_Stated exercise:_
Starting at the line that contains "Locate an element on the page." and continuing through the end of the records, write the lines out again with "item" substituted for "element" and nothing else changed. Leave the pictures out of your answer.

== Material for this task

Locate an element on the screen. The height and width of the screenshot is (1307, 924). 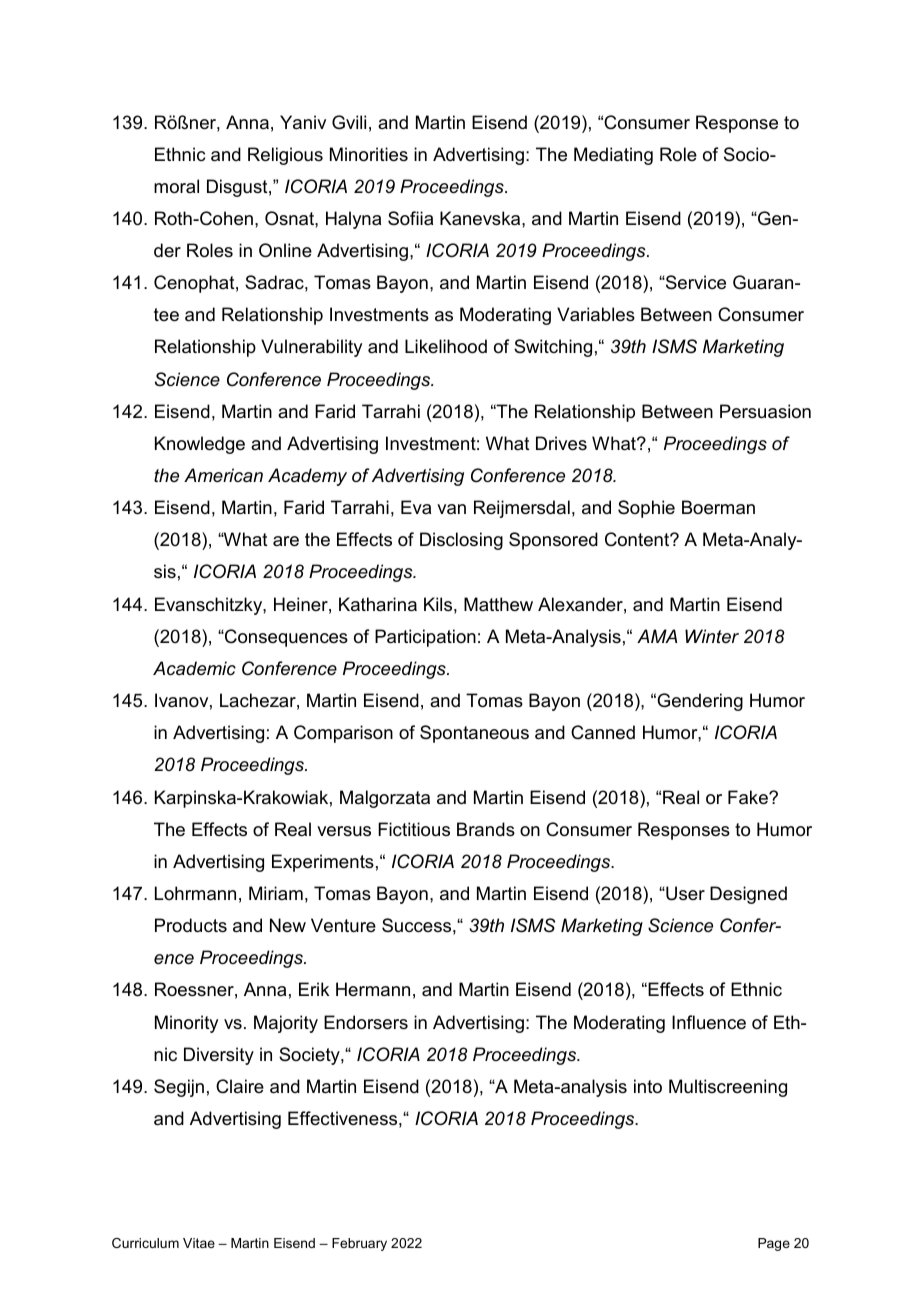
Vitae is located at coordinates (199, 1243).
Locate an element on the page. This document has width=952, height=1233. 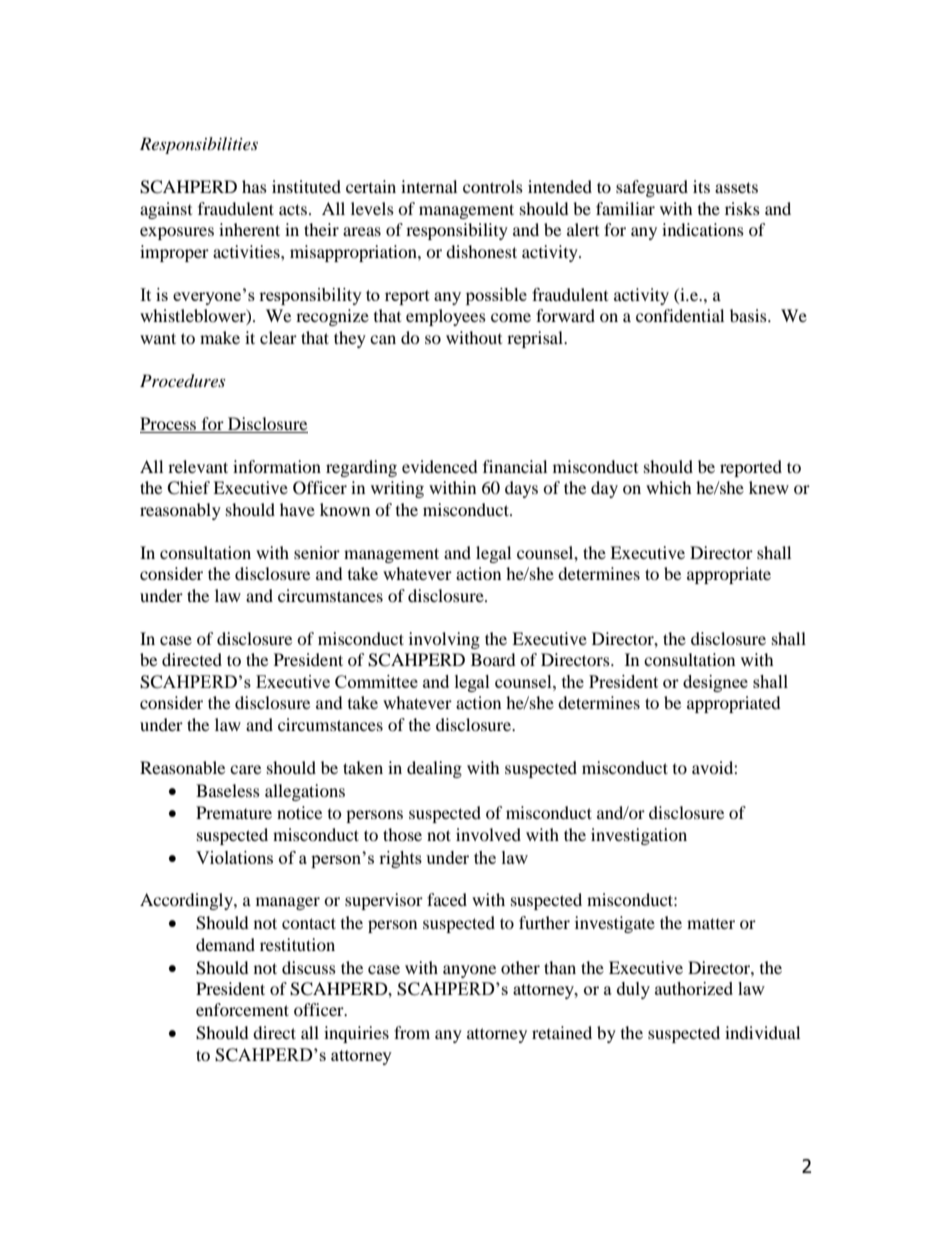
its is located at coordinates (701, 186).
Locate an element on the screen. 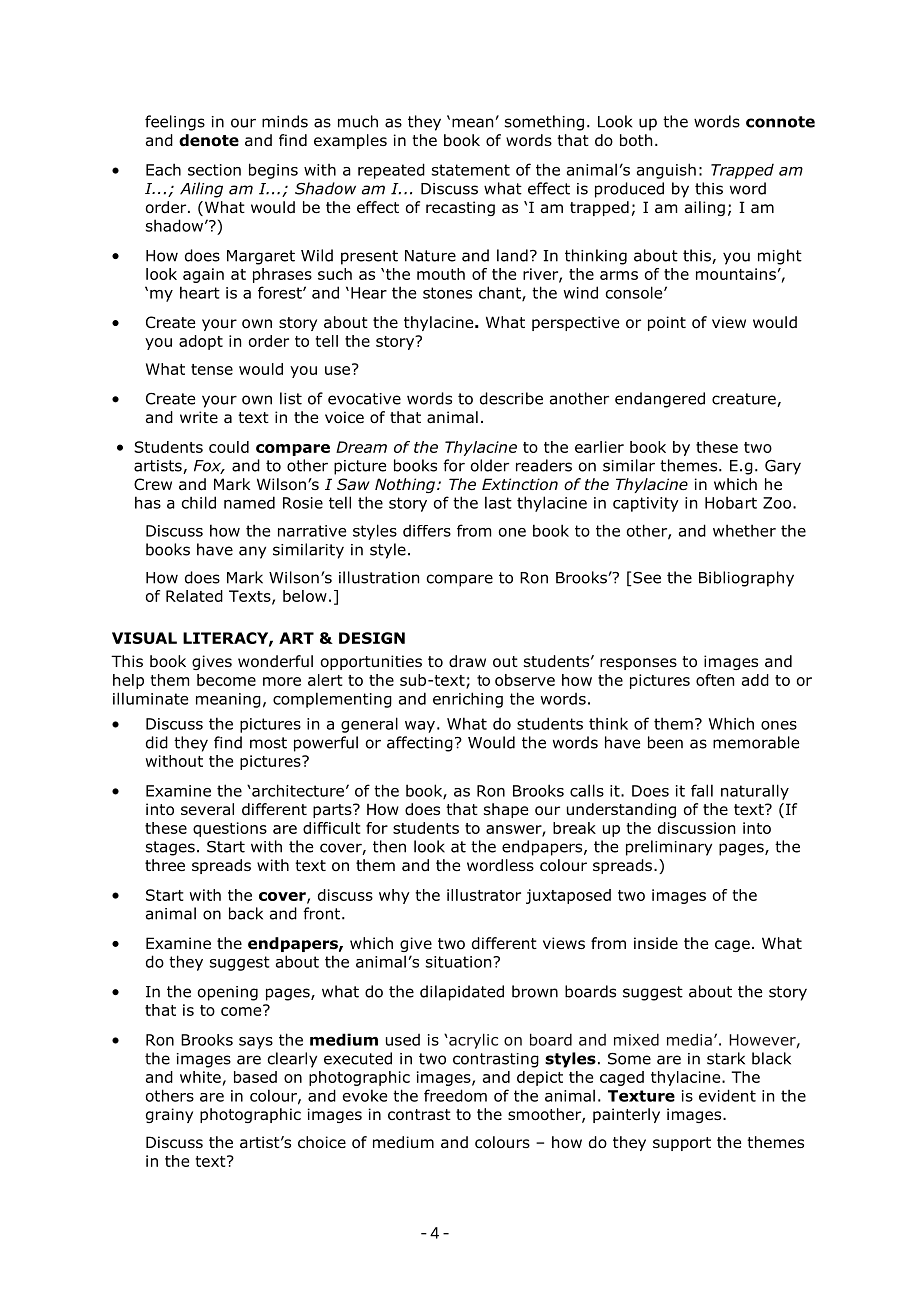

====

_Answer:_
Locate an item on the page. This document has width=952, height=1233. 
its is located at coordinates (701, 186).
Locate an item on the screen. 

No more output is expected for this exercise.